The aide has now been charged with manslaughter.
Maureen Flowers is also accused of lying about the accident trying to cover up what really happened.
"I hope and pray that no one else has to go through what we've gone through," said Rev. Lee Thompson, the victim's son.
It has been a difficult year and a half, even for a man of faith. Reverend Lee Thompson and his family are still mourning the loss of his mother Sinia Malone.
"My mother and I have always been side by side and hand in hand," Thompson said.
Malone was a patient at the Tarrytown Hall Care Center where she died suddenly in February 2012.
The 86-year-old was allegedly dropped by a nurse's aide who was trying to lift her from a wheelchair.
Nursing home procedure requires two people use a mechanical lift to hoist bedridden patients.
Malone suffered a fractured spine, leg and broken nose in the fall.
Authorities say Maureen Flowers' immediate concern was to convince another aide to say she was present and assisting, before seeking medical help for her bleeding patient.
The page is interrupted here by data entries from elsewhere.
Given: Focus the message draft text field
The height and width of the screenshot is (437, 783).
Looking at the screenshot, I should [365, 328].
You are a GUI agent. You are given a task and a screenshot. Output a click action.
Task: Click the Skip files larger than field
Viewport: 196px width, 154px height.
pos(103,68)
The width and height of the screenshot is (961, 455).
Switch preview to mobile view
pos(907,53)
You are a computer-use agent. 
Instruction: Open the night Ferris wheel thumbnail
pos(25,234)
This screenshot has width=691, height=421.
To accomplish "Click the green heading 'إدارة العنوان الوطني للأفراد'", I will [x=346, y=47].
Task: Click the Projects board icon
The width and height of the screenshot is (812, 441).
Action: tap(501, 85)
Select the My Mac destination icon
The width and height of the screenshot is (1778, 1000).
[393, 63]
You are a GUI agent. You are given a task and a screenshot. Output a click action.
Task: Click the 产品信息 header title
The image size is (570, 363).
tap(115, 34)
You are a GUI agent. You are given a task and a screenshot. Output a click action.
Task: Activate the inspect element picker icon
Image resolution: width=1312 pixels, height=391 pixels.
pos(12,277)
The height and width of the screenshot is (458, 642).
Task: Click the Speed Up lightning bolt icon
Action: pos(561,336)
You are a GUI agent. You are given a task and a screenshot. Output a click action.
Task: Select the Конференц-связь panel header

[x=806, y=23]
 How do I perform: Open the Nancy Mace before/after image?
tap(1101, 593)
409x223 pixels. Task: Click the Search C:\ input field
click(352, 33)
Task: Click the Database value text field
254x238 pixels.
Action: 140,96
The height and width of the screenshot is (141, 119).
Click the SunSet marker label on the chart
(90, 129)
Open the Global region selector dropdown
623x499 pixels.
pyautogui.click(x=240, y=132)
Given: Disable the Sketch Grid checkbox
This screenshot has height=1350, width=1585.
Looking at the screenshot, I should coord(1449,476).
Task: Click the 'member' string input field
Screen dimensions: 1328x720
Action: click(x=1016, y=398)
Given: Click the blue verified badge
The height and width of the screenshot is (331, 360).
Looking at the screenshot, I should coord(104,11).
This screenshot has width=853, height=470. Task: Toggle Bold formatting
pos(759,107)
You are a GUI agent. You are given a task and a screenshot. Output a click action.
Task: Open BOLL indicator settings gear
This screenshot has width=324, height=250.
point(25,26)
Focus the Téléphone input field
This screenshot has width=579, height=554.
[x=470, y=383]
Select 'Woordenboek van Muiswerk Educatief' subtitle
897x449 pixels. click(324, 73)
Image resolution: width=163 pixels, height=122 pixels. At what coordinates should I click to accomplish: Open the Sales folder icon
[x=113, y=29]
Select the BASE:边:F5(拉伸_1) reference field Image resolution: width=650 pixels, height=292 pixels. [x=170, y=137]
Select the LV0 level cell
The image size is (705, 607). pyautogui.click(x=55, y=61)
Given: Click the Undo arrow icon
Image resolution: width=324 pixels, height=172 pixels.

"Something was wrong, and they were trying to cover-up what had taken place," Thompson said.
Authorities initially charged Flowers with endangering a vulnerable elderly or disabled person and for trying to cover up the incident.
But Wednesday, the charges were upgraded to manslaughter.
The state attorney general whose office oversees nursing homes stated: "The egregious lack of care afforded this frail resident warrants the serious charges against this aide."
As for Reverend Thompson he says he hopes the case leads to stricter oversight.
"If they do it to mine, why wouldn't they do it to yours," Thompson said.